As long as the patient knows they will be taking an “off label” medication, there is nothing unethical about it, he said.
Over the last few months, ivermectin has built up more internet fame than the proven treatment of monoclonal antibody therapy.
It gained popularity among people looking for a home remedy and was promoted by conservative figures like Fox News anchor Tucker Carlson and Sen. Ron Johnson from Wisconsin.
Popular podcast host Joe Rogan, who has come out against the COVID vaccines, said that he is taking ivermectin — among other medications — after being infected with the virus.
The HuffPost reported, “The groups [promoting ivermectin] are largely used to share tips for how to procure ivermectin, often referring people to SpeakWithAnMD.com, a telemedicine platform propped up by right-wing, anti-vax group America’s Frontline Doctors.”

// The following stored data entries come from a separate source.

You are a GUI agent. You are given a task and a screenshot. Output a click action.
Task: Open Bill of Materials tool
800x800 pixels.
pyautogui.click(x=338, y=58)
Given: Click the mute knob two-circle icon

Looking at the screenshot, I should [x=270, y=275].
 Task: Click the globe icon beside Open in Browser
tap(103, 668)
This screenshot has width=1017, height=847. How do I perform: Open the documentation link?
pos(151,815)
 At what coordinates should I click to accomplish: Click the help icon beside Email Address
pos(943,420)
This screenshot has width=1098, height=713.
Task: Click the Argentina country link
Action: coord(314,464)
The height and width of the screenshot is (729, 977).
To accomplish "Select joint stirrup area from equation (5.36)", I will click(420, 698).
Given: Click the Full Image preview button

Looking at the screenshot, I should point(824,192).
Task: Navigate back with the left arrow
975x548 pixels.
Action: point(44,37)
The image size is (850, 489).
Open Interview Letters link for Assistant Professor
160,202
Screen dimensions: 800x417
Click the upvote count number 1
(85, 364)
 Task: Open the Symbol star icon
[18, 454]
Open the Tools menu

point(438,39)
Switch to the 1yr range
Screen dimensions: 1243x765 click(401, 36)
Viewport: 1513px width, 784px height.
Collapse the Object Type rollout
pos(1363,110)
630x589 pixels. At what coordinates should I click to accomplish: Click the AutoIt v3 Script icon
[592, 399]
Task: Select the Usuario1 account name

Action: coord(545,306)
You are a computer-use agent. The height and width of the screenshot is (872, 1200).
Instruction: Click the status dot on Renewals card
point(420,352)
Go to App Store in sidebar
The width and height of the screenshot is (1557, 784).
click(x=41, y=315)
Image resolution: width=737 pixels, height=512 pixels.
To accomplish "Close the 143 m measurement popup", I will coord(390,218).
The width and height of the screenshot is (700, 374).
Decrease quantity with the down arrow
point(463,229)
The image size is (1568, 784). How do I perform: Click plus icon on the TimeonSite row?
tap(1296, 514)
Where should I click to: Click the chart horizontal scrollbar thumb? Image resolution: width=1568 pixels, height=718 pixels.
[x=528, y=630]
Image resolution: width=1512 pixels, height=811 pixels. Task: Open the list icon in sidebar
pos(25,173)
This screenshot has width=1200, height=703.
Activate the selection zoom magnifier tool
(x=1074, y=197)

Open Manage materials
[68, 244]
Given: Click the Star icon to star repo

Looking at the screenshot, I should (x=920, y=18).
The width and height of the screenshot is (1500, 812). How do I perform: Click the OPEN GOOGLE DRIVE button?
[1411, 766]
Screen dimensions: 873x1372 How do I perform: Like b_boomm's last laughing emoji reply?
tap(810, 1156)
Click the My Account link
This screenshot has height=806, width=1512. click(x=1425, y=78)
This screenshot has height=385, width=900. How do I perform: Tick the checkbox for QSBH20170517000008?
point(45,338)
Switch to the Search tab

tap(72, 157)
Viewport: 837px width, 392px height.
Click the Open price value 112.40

After seeing it online, people in the Central Valley started baking ivermectin paste into their favorite muffin recipes to test its efficacy.
One clerk at Tractor Supply in Tulare said ivermectin was “flying off the shelves.”
Other feed store clerks in Farmersville, Woodlake, and Strathmore said they noticed more people coming in to buy the medication, but weren’t sure if it was for personal or livestock use.
One clerk working at Strathmore Feed said some of his customers told him they were buying it for personal use, “we tell them it’s meant for horses,” he said.
On August 27, Tulare County Public Health Officials released a statement saying that self-administering “ivermectin meant for veterinary use can be especially dangerous.”
“It’s important to note, public health officials are receiving reports of people being admitted to the hospital that have been taking ivermectin prescribed by physicians, and they still end up in critical care,” Carrie Monterio, the public information officer for Tulare County Health and Human Services Agency said.
The perfect storm for a treatment method like ivermectin
The Central Valley provides fertile ground for doctors to prescribe ivermectin. With rising case counts and a large population of unvaccinated hosts, ivermectin gained popularity.
According to the Visalia Times Delta, Tulare County reported 1701 cases and 13 deaths in the latest week and 1094 cases and 13 deaths the week before.
This is in contrast to Marin County, in Northern California, which experienced a seven day average of 46 cases, according to the New York Times.
For some health care workers, this feels like the early days of the pandemic when they were scrambling to find treatment methods for the virus.
Dr. Majzoubi said he is constantly trying to refine his treatment method for coronavirus.
“I think part of the problem is that there is no treatment. Doctors are just trying to find something… you have to stay open minded,” he said.